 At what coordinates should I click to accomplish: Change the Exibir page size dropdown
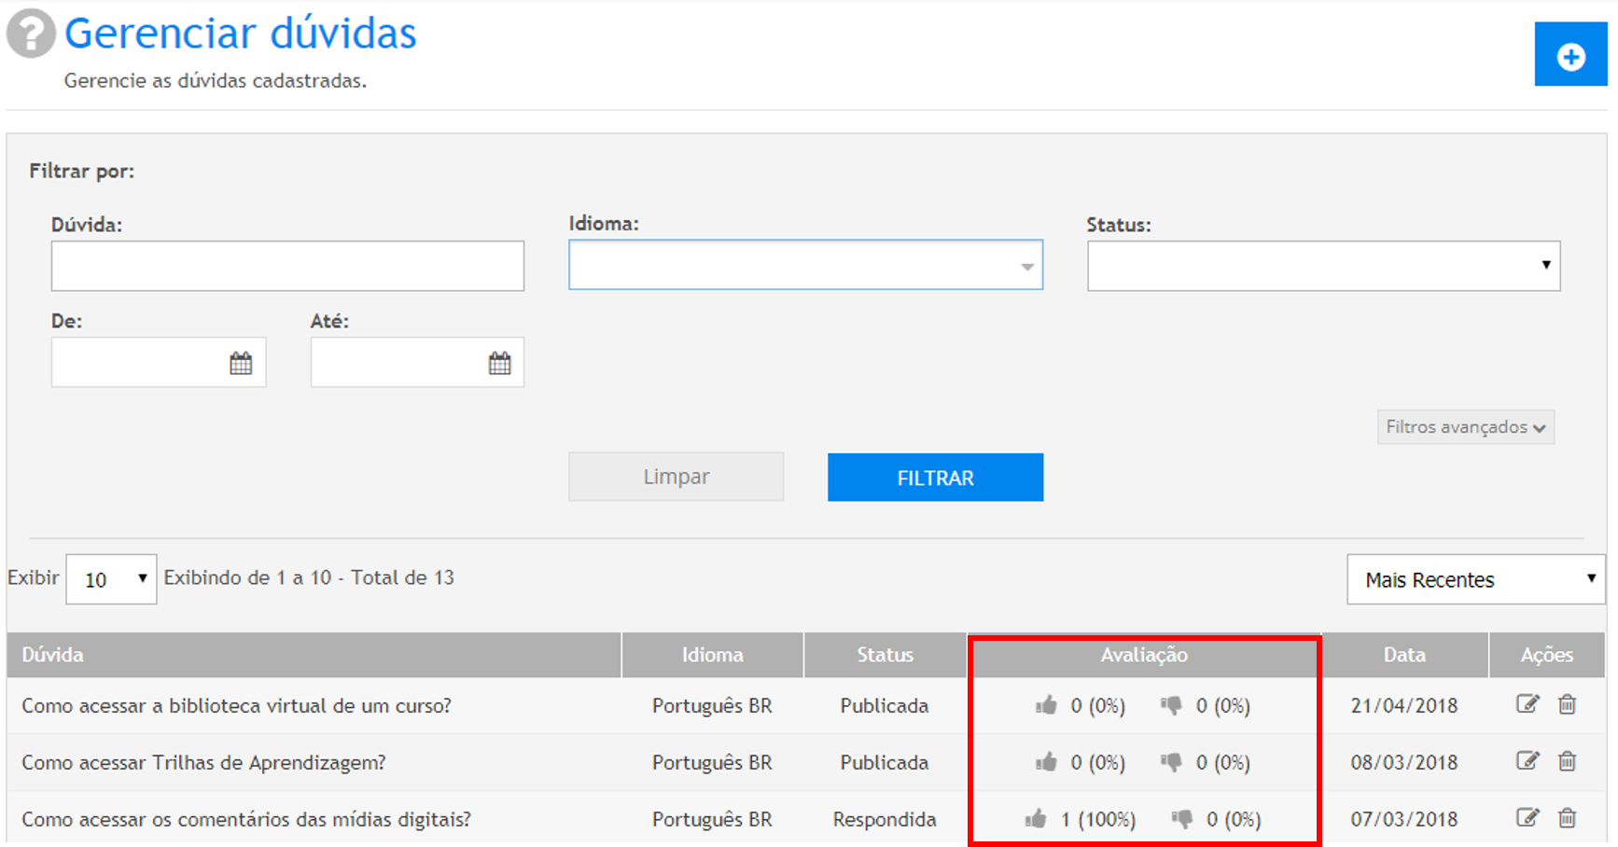point(111,579)
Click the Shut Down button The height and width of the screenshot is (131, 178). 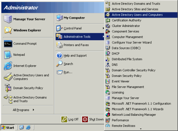tap(93, 119)
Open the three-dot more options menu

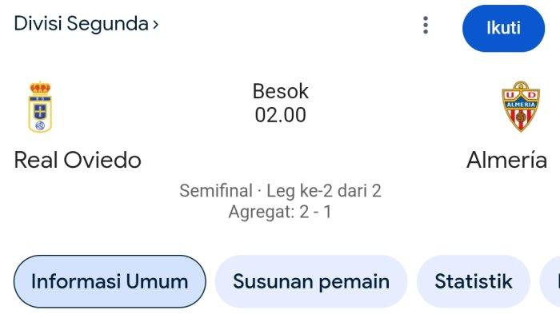(x=425, y=26)
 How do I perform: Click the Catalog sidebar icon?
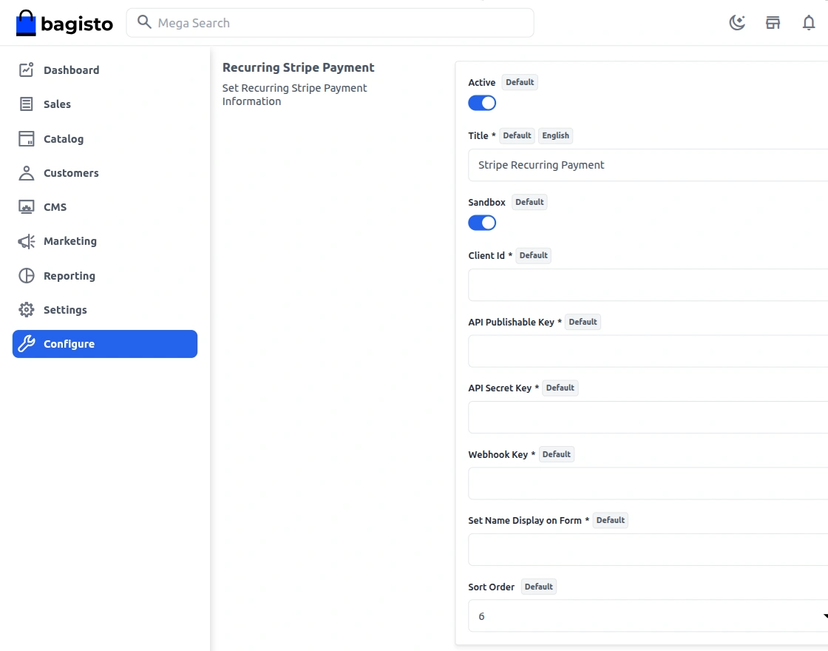[27, 139]
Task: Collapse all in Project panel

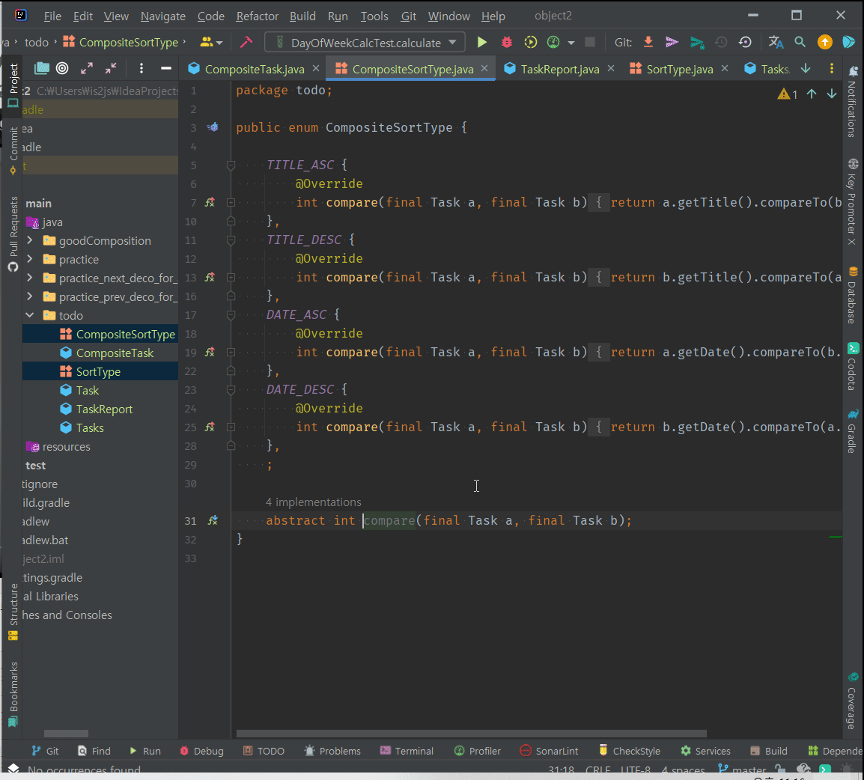Action: click(x=111, y=69)
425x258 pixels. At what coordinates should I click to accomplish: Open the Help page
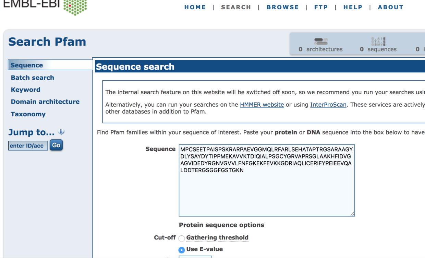pos(353,7)
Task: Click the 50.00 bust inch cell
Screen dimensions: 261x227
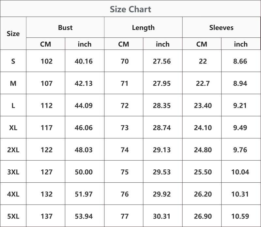Action: 84,172
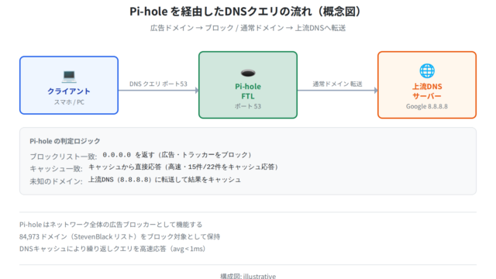Click the スマホ / PC caption
The width and height of the screenshot is (496, 279).
69,102
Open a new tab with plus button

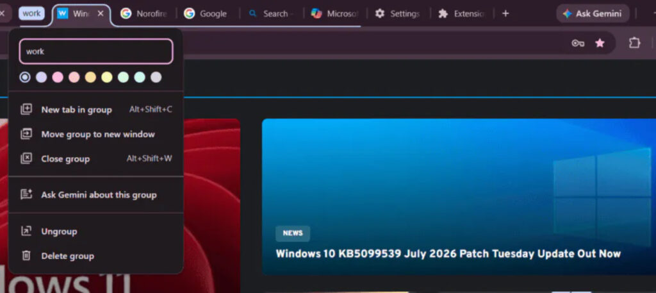505,13
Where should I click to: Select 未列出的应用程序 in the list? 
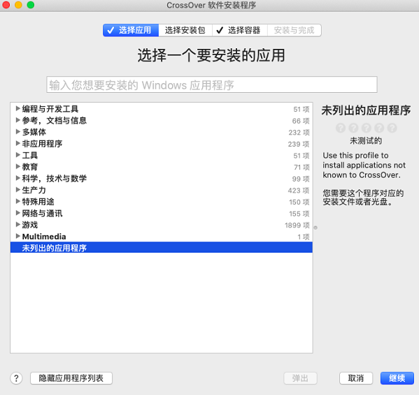pyautogui.click(x=162, y=248)
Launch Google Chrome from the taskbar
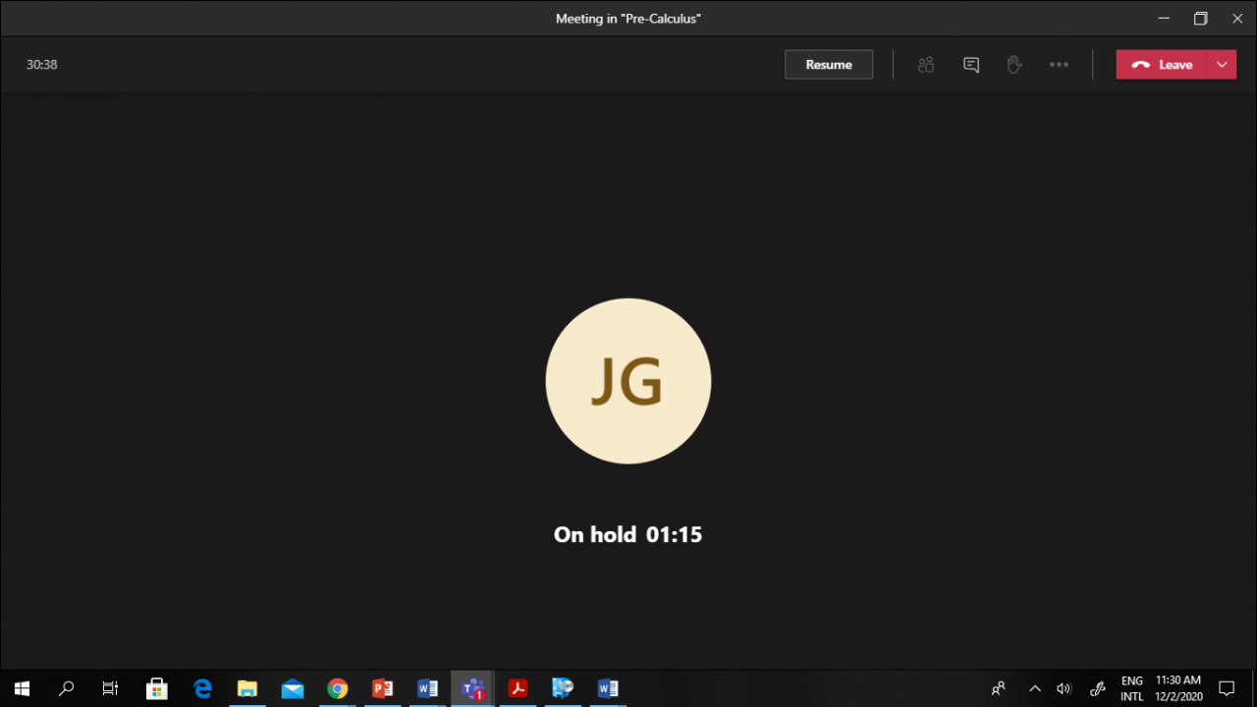This screenshot has width=1257, height=707. pos(337,688)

▬▬▬▬▬▬▬▬▬▬

TO DO | Pictures are not part of the copy; reproduce exactly and only the lines from the line containing "425x258 pixels. At" through the end of the listing.

OUTPUT OF THE EXERCISE |
425x258 pixels. At what coordinates should I click to accomplish: Open the Help page
pos(353,7)
Task: Click the 50.00 bust inch cell
Screen dimensions: 261x227
Action: 84,172
Click the スマホ / PC caption
The width and height of the screenshot is (496, 279).
69,102
Open a new tab with plus button

505,13
Where should I click to: Select 未列出的应用程序 in the list? 
pyautogui.click(x=162, y=248)
Launch Google Chrome from the taskbar
This screenshot has width=1257, height=707. pos(337,688)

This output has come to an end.